Quanto à galinha brasileira dos ovos de ouro, Fabiano é prudente, tal com diz que têm sido as autoridades brasileiras. Não embarca na euforia de alguns, mas também não acredita que o Brasil se endivide e se estampe numa curva da crise mais adiante, fazendo explodir uma bolha imaginária, produzindo endividados, desempregados e deprimidos. “O Brasil aprendeu com a crise dos outros”.
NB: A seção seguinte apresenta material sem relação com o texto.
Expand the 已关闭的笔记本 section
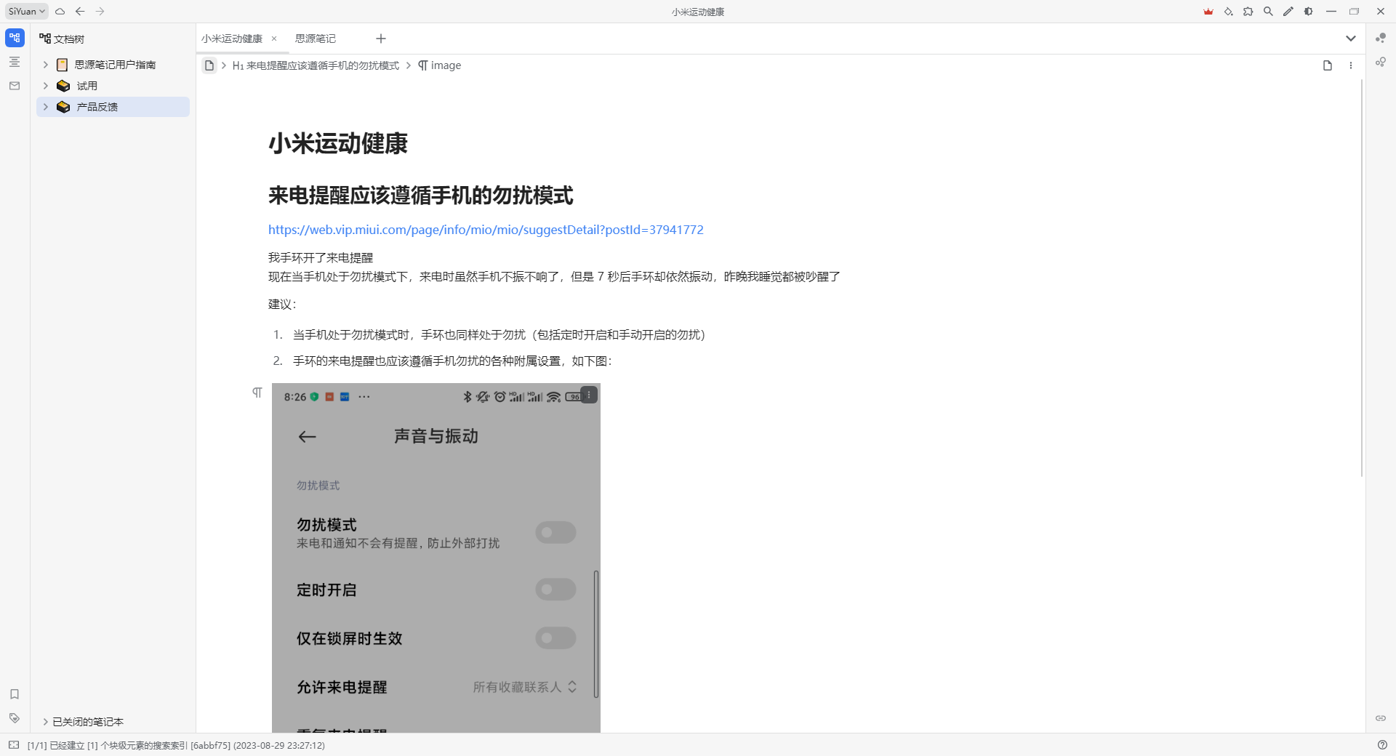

Mas há coisas no Brasil que irritam quem viveu fora, e a chegada de tantos imigrantes vai trazer mudanças. “Não vou em shows de música”, conta Fabiano, referindo-se a um dos esquemas cariocas. Por lei, estudantes ou idosos pagam metade de um bilhete em espetáculos. Mas muita pessoas têm uma identidade falsa, aproveitando um privilégio que não lhes pertence. Em vez de combater a fraude, as empresas de concertos duplicaram o preço dos bilhetes, que chegam a atingir os 100 euros.
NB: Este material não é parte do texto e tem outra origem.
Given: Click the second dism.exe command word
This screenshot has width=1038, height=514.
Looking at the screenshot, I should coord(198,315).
Mariana Gorman levou um ano para adaptar-se, morar sozinha e conseguir ganhar a vida com o ofício de ilustradora e estampadora – fez recentemente a capa da revista do jornal Globo. “Há uma ilusão [de riqueza], não estou trabalhando como gostaria. Se não tivesse ajuda [da família] não sei como faria. Fiquei vivendo quase um ano em casa da minha mãe. O Rio funciona muito por contatos, é muito social, São Paulo é mais profissional.”
Mariana, que estudou e trabalhou em Barcelona e Madrid, deixou o Rio de Janeiro em 2007 quando a Europa ainda tinha mais trabalho e um euro valia quatro reais. Em pouco tempo tudo mudou: “O mercado têxtil foi muito afetado, comecei a ter menos trabalho de estamparia. Ou fazia um trabalho, mas não me pagavam. Começou a ficar difícil e percebi que estava fazendo mais coisas para o Brasil do que para lá. Das dez fábricas com que trabalhava só ficaram duas.”
Os imigrantes que regressaram de continentes em crise, parecem ser mais cautelosos que os restantes brasileiros. Desconfiam da “ilusão” e da “euforia” – palavras usadas por eles com frequência. Mas não conseguem esconder algum entusiasmo com as mudanças. Aquilo que em tempos pareceu impossível – fazer o que se gosta e ganhar assim a vida no seu país – é agora uma evidência para muitos. “As pessoas não vêm apenas para trabalhar, o Rio é sedutor”, diz Mariana. “Os meus primos, que estavam fora, regressaram todos.” Mas os modos cariocas, por vezes, ainda atormentam quem se habituou a outra convivência urbana. Mariana, que vive perto da Lagoa, onde uma gigante árvore de Natal se acendeu todas as noites em Dezembro, trazendo peregrinos natalícios e engarrafamentos de ataque cardíaco, indigna-se, sabendo que vale de pouco: “Demorava muito para chegar em casa e ficava sem luz duas horas. Aquela árvore sugava a luz de todo o bairro.”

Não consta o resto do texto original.